#### Description of the task:
Restate word for word only the lines running from the one with "The width and" to the end of the data, both ends included. Omit any pictures.

#### Task inputs:

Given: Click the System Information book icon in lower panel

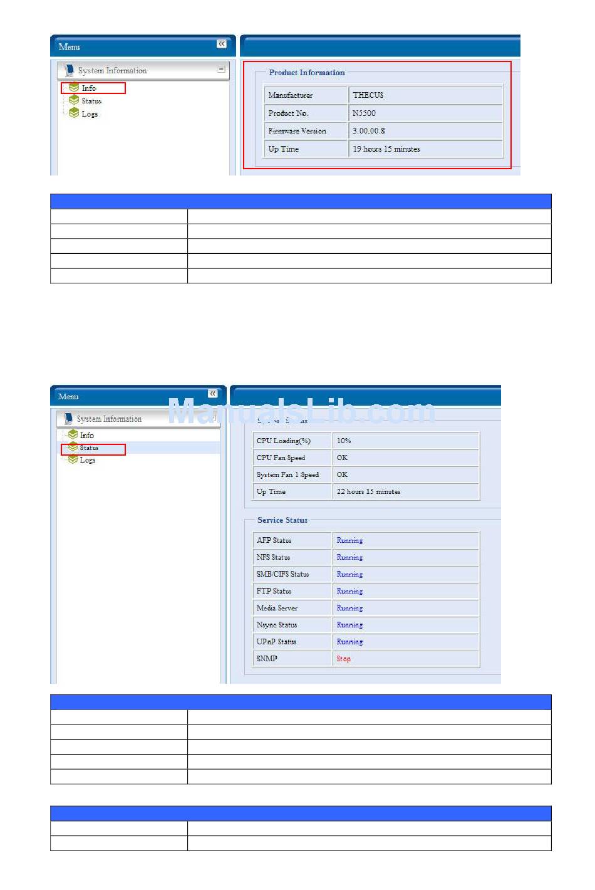Looking at the screenshot, I should coord(68,419).
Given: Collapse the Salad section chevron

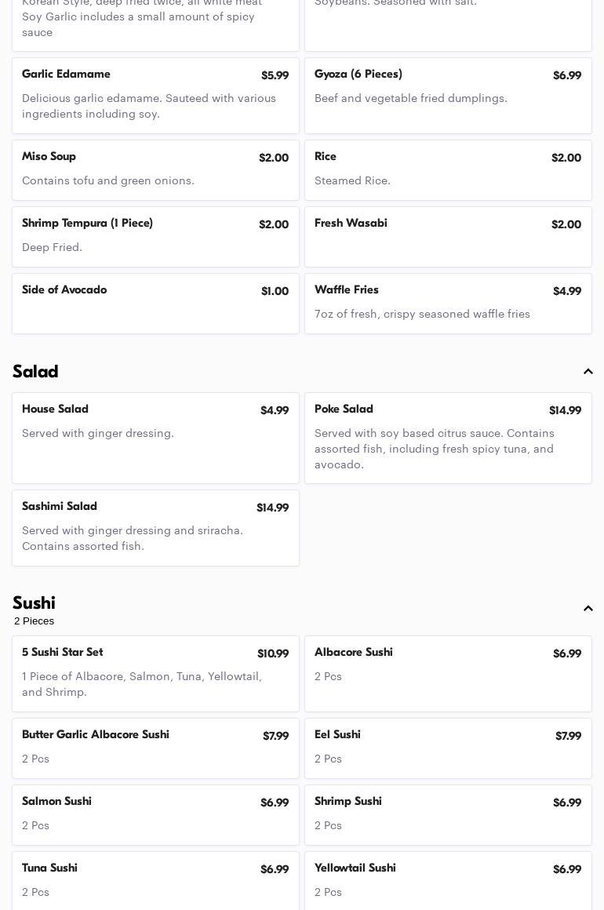Looking at the screenshot, I should click(588, 372).
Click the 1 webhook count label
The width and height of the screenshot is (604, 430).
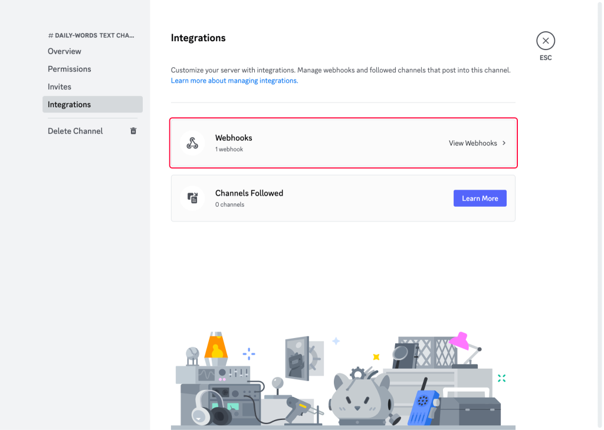coord(231,149)
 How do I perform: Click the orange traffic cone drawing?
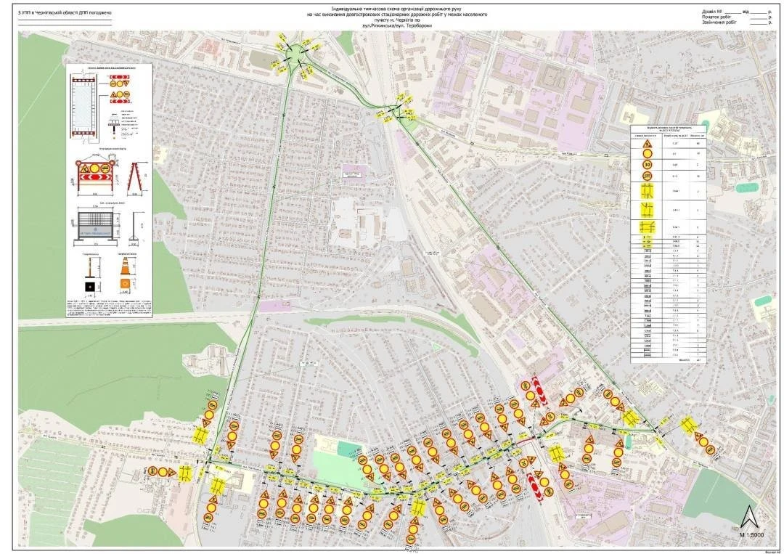(x=125, y=265)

#### Task solution:
The width and height of the screenshot is (604, 430).
coord(231,149)
 How do I perform: Click the orange traffic cone drawing?
(x=125, y=265)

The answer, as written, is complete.